──────── DOCUMENT SEGMENT
During these challenging days of the pandemic, it is more obvious than ever before that innovations in healthcare are needed and artificial intelligence is an important part of that innovation ecosystem. As the chief intelligence and innovation officer at my hospital, I have the special privilege of intertwining artificial intelligence and healthcare innovation with projects, agendas, and publications on a day-to-day basis.
Innovation can be defined in many ways. One of my favorite definitions is that innovation is invention with value (innovation = invention x value), with the value either as commercialization with revenue or as lives saved or improved (sometimes in the case of charitable organizations or healthcare systems). The ideal innovation, then, is an invention or new idea that brings high value.
Ten useful caveats of innovation, especially in healthcare, are summarized below (a few here with the remainder in part II in next week’s AIMed newsletter):
Innovation can be a convergence of different technologies
Sometimes innovation – especially in healthcare – can be simply a convergence of existing technologies rather than a new technology. An example in real life is Uber and its clever use of several existing (not new) technologies. Artificial intelligence is well situated to be a technology or resource that can be combined with another existing technology in healthcare (such as extended reality).
Innovation differs from research
A friend of mine once told me:
“Research is using money to turn it into knowledge, and innovation is the opposite – turning knowledge into money (or value).”
The traditional division between research (and development) and innovation is less obvious than before in some sectors, but within healthcare, it is rare to see innovation and research in the same domain.
One may need to travel far from one’s home domain to innovate
Steve Jobs wandered into a calligraphy class while he was at Reed College, and he often talked about how that one class forever changed his perspective on innovation. In healthcare, some of these innovations come from stakeholders from other domains, such as the technology sector – especially with artificial intelligence and cloud computing.
────────────────
──────── EXTRACTED DATA
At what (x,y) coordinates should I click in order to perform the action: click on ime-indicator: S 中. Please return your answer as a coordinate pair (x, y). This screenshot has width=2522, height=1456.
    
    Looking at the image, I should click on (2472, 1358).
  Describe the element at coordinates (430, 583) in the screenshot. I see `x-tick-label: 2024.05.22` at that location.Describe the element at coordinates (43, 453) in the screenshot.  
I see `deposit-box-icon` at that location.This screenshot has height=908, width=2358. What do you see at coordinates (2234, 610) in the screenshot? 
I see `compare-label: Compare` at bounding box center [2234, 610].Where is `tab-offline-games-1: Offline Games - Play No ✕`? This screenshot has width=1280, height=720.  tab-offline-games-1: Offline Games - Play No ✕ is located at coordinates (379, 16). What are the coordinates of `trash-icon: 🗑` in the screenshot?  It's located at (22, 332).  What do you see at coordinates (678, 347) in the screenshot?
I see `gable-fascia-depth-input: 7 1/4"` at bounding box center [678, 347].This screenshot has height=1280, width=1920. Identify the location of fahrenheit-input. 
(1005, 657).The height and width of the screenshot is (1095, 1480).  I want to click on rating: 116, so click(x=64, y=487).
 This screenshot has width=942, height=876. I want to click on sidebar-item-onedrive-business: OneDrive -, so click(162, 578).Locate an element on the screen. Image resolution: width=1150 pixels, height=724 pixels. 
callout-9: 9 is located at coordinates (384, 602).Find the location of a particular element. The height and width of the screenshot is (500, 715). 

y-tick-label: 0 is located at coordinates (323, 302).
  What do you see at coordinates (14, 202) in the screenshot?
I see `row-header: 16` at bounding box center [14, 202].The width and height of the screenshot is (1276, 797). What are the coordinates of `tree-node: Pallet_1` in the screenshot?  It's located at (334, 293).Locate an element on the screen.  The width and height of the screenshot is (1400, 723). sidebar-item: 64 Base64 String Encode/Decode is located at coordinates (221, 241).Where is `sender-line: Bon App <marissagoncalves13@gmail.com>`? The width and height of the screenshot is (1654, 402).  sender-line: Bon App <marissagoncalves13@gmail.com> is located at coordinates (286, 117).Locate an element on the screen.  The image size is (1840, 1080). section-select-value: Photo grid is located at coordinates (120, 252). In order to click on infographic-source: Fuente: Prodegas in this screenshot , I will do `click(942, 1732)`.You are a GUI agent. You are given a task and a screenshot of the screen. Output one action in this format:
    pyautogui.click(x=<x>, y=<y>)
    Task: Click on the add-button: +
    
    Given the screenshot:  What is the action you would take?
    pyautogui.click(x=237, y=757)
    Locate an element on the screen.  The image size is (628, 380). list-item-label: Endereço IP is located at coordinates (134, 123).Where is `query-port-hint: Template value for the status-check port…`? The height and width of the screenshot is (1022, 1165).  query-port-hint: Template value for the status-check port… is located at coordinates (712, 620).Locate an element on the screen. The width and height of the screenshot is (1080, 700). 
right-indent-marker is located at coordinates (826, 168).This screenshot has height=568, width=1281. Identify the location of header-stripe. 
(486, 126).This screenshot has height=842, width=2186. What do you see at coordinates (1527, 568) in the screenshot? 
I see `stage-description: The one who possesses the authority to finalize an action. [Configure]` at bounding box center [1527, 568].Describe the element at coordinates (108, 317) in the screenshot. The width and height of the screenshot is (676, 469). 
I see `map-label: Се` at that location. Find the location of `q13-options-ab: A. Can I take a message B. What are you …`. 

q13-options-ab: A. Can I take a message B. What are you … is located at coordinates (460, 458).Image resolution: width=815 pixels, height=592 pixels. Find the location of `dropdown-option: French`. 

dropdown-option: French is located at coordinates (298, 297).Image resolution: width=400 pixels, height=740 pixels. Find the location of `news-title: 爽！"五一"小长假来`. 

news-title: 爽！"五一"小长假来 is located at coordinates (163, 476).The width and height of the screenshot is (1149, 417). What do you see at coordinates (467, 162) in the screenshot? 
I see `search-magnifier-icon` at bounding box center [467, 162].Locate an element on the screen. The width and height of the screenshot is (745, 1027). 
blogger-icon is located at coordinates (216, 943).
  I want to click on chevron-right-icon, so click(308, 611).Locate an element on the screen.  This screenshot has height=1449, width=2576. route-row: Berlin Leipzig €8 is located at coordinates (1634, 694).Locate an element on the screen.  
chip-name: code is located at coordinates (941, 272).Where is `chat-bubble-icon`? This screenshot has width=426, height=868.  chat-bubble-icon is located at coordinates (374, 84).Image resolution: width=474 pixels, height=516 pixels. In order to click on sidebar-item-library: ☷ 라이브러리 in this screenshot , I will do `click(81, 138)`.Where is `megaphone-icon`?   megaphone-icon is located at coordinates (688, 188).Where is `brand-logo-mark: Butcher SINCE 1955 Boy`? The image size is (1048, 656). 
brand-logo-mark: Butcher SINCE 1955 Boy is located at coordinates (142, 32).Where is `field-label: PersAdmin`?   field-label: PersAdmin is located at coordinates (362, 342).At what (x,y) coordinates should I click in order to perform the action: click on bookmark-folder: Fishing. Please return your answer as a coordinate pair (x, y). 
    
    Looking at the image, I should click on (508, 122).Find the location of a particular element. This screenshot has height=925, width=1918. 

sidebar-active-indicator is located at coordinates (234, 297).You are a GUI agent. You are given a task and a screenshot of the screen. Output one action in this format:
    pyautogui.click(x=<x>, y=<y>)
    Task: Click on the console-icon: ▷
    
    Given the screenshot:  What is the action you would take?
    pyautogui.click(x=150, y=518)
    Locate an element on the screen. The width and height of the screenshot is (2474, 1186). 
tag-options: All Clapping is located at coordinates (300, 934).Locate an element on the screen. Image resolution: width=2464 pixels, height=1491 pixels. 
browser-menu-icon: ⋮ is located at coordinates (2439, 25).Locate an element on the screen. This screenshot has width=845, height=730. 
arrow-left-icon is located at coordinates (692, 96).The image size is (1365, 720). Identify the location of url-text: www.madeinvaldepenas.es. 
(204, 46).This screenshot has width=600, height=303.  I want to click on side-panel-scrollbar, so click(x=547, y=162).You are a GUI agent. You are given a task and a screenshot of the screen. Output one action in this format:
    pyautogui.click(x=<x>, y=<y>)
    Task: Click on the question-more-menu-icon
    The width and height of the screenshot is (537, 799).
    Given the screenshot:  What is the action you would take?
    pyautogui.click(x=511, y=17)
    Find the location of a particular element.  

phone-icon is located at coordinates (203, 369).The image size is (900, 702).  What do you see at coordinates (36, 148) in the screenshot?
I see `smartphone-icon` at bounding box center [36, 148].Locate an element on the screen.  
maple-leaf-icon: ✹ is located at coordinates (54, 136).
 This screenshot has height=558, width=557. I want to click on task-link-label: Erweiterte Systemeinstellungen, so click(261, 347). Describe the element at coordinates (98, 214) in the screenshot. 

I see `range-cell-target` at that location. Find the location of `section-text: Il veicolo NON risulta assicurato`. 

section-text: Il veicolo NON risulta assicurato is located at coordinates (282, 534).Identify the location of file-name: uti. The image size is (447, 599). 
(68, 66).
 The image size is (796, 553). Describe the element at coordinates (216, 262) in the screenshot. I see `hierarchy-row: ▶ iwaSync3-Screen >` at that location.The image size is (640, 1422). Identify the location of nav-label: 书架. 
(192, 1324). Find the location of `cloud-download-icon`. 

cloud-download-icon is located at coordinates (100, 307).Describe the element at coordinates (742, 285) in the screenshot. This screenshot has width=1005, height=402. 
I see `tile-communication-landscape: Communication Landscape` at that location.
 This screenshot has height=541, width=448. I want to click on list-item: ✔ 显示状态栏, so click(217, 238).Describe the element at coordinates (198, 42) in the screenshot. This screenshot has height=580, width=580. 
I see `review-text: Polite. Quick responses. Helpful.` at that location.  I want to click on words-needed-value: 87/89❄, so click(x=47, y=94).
────────────────
§ ABOUT THIS EXERCISE
Copy everything in the healthcare innovation text above from "Innovation differs from" down to "and cloud computing.".

§ OUTPUT FOR THIS EXERCISE
Innovation differs from research
A friend of mine once told me:
“Research is using money to turn it into knowledge, and innovation is the opposite – turning knowledge into money (or value).”
The traditional division between research (and development) and innovation is less obvious than before in some sectors, but within healthcare, it is rare to see innovation and research in the same domain.
One may need to travel far from one’s home domain to innovate
Steve Jobs wandered into a calligraphy class while he was at Reed College, and he often talked about how that one class forever changed his perspective on innovation. In healthcare, some of these innovations come from stakeholders from other domains, such as the technology sector – especially with artificial intelligence and cloud computing.